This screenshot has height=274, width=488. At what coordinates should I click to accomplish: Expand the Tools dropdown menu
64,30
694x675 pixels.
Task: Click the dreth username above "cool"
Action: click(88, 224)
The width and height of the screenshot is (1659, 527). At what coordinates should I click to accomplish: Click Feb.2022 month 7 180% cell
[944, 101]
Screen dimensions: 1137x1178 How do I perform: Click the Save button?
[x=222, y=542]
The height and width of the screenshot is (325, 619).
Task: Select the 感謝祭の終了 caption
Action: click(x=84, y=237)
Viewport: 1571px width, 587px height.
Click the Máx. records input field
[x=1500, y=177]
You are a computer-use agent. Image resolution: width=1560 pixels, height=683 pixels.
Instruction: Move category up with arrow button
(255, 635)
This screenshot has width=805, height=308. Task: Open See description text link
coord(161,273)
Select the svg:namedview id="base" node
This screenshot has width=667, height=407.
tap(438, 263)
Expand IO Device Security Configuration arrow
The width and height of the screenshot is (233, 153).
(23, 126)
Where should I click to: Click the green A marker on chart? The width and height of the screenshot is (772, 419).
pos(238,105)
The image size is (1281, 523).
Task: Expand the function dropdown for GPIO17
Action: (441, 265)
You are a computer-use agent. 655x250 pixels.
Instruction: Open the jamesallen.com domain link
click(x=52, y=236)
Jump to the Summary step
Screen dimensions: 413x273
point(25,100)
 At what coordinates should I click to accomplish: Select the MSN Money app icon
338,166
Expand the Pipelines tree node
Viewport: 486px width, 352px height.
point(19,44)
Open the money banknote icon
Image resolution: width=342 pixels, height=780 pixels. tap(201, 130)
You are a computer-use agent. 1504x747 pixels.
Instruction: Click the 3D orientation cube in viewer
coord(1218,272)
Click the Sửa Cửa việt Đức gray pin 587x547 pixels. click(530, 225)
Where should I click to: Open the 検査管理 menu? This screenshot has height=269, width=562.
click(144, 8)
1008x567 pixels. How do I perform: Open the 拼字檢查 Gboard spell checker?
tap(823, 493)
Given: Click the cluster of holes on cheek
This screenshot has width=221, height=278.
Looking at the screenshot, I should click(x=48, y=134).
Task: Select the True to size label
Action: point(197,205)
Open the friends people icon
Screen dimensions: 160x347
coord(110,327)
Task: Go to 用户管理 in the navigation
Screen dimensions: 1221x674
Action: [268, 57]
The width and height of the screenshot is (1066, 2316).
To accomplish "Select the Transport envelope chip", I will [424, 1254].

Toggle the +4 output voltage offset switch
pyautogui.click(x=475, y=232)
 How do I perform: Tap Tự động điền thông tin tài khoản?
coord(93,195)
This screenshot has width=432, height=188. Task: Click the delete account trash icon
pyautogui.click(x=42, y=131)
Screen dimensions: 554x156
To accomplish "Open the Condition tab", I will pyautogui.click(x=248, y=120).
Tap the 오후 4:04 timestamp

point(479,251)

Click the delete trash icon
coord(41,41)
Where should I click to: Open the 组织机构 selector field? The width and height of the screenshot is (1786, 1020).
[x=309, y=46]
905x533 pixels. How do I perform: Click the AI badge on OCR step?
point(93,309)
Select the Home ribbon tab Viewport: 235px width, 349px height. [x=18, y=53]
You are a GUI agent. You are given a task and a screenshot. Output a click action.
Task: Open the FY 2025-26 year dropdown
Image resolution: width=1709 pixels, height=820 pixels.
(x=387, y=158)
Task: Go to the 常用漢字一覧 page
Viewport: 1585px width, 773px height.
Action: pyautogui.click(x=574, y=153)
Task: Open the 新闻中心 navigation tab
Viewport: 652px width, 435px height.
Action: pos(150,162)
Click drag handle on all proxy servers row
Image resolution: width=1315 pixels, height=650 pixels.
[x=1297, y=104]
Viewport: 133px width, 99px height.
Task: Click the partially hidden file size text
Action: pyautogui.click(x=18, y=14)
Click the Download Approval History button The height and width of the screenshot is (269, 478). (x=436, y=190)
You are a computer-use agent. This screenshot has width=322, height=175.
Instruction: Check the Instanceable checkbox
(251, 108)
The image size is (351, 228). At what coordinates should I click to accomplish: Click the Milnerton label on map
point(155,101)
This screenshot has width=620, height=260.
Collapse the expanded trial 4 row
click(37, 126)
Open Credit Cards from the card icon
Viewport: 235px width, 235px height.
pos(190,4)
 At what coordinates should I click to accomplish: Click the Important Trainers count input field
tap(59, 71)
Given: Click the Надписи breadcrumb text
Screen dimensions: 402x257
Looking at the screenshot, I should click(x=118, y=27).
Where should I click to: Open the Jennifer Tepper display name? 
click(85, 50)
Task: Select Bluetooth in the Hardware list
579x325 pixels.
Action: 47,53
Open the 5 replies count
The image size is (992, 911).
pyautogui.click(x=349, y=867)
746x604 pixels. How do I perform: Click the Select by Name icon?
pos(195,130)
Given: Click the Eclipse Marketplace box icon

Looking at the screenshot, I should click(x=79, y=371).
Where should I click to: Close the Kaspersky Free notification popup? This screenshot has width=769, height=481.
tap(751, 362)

◆ **TASK OBJECTIVE**:
Write the data from above out again, exactly.

◆ **ANSWER**:
This screenshot has height=274, width=488. At what coordinates should I click to accomplish: Expand the Tools dropdown menu
64,30
694x675 pixels.
Task: Click the dreth username above "cool"
Action: click(88, 224)
The width and height of the screenshot is (1659, 527). At what coordinates should I click to accomplish: Click Feb.2022 month 7 180% cell
[944, 101]
Screen dimensions: 1137x1178 How do I perform: Click the Save button?
[x=222, y=542]
The height and width of the screenshot is (325, 619).
Task: Select the 感謝祭の終了 caption
Action: click(x=84, y=237)
Viewport: 1571px width, 587px height.
Click the Máx. records input field
[x=1500, y=177]
You are a computer-use agent. Image resolution: width=1560 pixels, height=683 pixels.
Instruction: Move category up with arrow button
(255, 635)
This screenshot has width=805, height=308. Task: Open See description text link
coord(161,273)
Select the svg:namedview id="base" node
This screenshot has width=667, height=407.
tap(438, 263)
Expand IO Device Security Configuration arrow
The width and height of the screenshot is (233, 153).
(23, 126)
Where should I click to: Click the green A marker on chart? The width and height of the screenshot is (772, 419).
pos(238,105)
The image size is (1281, 523).
Task: Expand the function dropdown for GPIO17
Action: (441, 265)
You are a computer-use agent. 655x250 pixels.
Instruction: Open the jamesallen.com domain link
click(x=52, y=236)
Jump to the Summary step
Screen dimensions: 413x273
point(25,100)
 At what coordinates should I click to accomplish: Select the MSN Money app icon
338,166
Expand the Pipelines tree node
Viewport: 486px width, 352px height.
point(19,44)
Open the money banknote icon
Image resolution: width=342 pixels, height=780 pixels. tap(201, 130)
You are a computer-use agent. 1504x747 pixels.
Instruction: Click the 3D orientation cube in viewer
coord(1218,272)
Click the Sửa Cửa việt Đức gray pin 587x547 pixels. click(530, 225)
Where should I click to: Open the 検査管理 menu? This screenshot has height=269, width=562.
click(144, 8)
1008x567 pixels. How do I perform: Open the 拼字檢查 Gboard spell checker?
tap(823, 493)
Given: Click the cluster of holes on cheek
This screenshot has width=221, height=278.
Looking at the screenshot, I should click(x=48, y=134).
Task: Select the True to size label
Action: point(197,205)
Open the friends people icon
Screen dimensions: 160x347
coord(110,327)
Task: Go to 用户管理 in the navigation
Screen dimensions: 1221x674
Action: [268, 57]
The width and height of the screenshot is (1066, 2316).
To accomplish "Select the Transport envelope chip", I will [424, 1254].

Toggle the +4 output voltage offset switch
pyautogui.click(x=475, y=232)
 How do I perform: Tap Tự động điền thông tin tài khoản?
coord(93,195)
This screenshot has width=432, height=188. Task: Click the delete account trash icon
pyautogui.click(x=42, y=131)
Screen dimensions: 554x156
To accomplish "Open the Condition tab", I will pyautogui.click(x=248, y=120).
Tap the 오후 4:04 timestamp

point(479,251)

Click the delete trash icon
coord(41,41)
Where should I click to: Open the 组织机构 selector field? The width and height of the screenshot is (1786, 1020).
[x=309, y=46]
905x533 pixels. How do I perform: Click the AI badge on OCR step?
point(93,309)
Select the Home ribbon tab Viewport: 235px width, 349px height. [x=18, y=53]
You are a GUI agent. You are given a task and a screenshot. Output a click action.
Task: Open the FY 2025-26 year dropdown
Image resolution: width=1709 pixels, height=820 pixels.
(x=387, y=158)
Task: Go to the 常用漢字一覧 page
Viewport: 1585px width, 773px height.
Action: pyautogui.click(x=574, y=153)
Task: Open the 新闻中心 navigation tab
Viewport: 652px width, 435px height.
Action: pos(150,162)
Click drag handle on all proxy servers row
Image resolution: width=1315 pixels, height=650 pixels.
[x=1297, y=104]
Viewport: 133px width, 99px height.
Task: Click the partially hidden file size text
Action: pyautogui.click(x=18, y=14)
Click the Download Approval History button The height and width of the screenshot is (269, 478). (x=436, y=190)
You are a computer-use agent. This screenshot has width=322, height=175.
Instruction: Check the Instanceable checkbox
(251, 108)
The image size is (351, 228). At what coordinates should I click to accomplish: Click the Milnerton label on map
point(155,101)
This screenshot has width=620, height=260.
Collapse the expanded trial 4 row
click(37, 126)
Open Credit Cards from the card icon
Viewport: 235px width, 235px height.
pos(190,4)
 At what coordinates should I click to accomplish: Click the Important Trainers count input field
tap(59, 71)
Given: Click the Надписи breadcrumb text
Screen dimensions: 402x257
Looking at the screenshot, I should click(x=118, y=27).
Where should I click to: Open the Jennifer Tepper display name? 
click(85, 50)
Task: Select Bluetooth in the Hardware list
579x325 pixels.
Action: 47,53
Open the 5 replies count
The image size is (992, 911).
pyautogui.click(x=349, y=867)
746x604 pixels. How do I perform: Click the Select by Name icon?
pos(195,130)
Given: Click the Eclipse Marketplace box icon

Looking at the screenshot, I should click(x=79, y=371).
Where should I click to: Close the Kaspersky Free notification popup? This screenshot has width=769, height=481.
tap(751, 362)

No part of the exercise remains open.